Omit every picture, then return each line of the data below exactly.

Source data
- - -

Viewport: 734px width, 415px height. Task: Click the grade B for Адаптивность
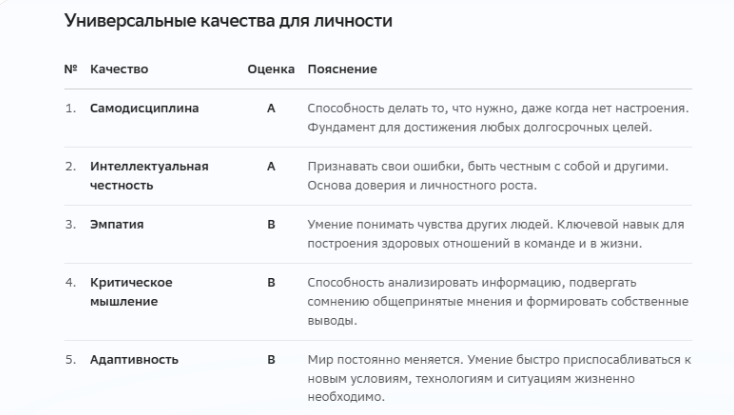click(x=271, y=360)
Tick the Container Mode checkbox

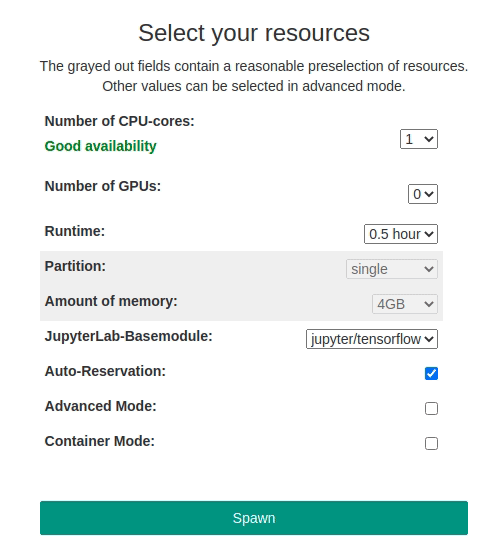431,443
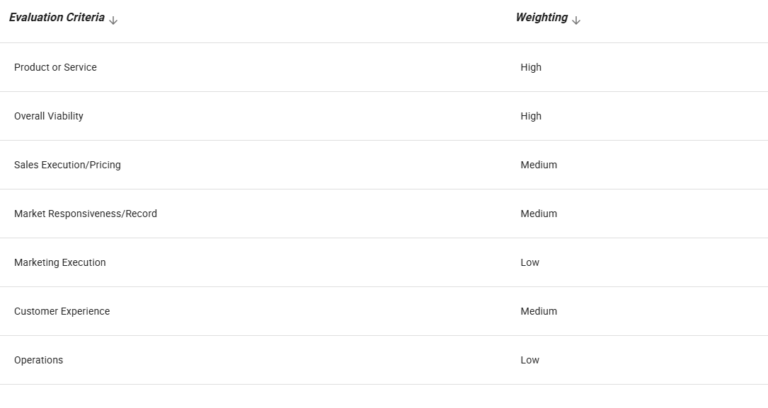Click Low weighting for Operations
This screenshot has width=768, height=408.
pos(530,360)
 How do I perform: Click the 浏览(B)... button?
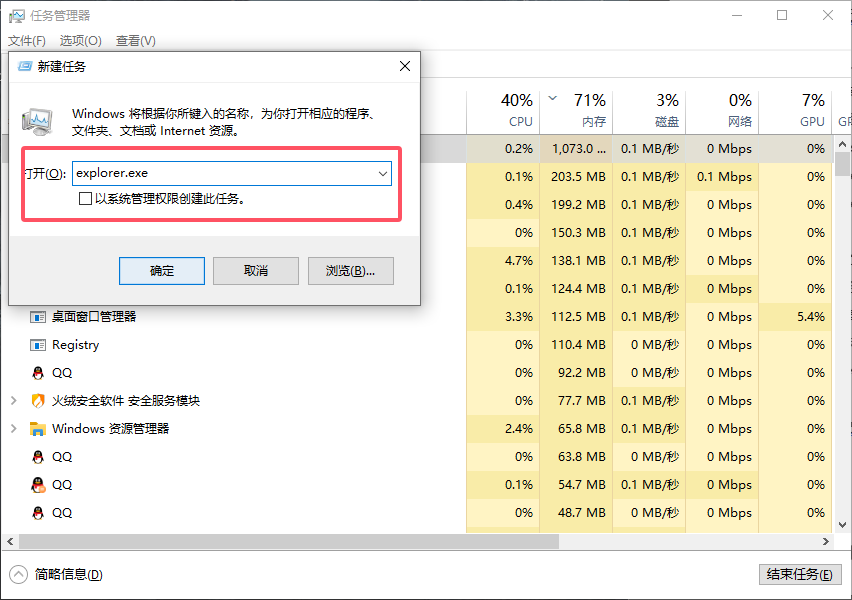point(350,271)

- - -

*Problem solution*
Viewport: 734px width, 415px height. Task: Click the grade B for Адаптивность
click(x=271, y=360)
Tick the Container Mode checkbox

431,443
Click Low weighting for Operations
This screenshot has width=768, height=408.
pos(530,360)
 How do I perform: Click the 浏览(B)... button?
point(350,271)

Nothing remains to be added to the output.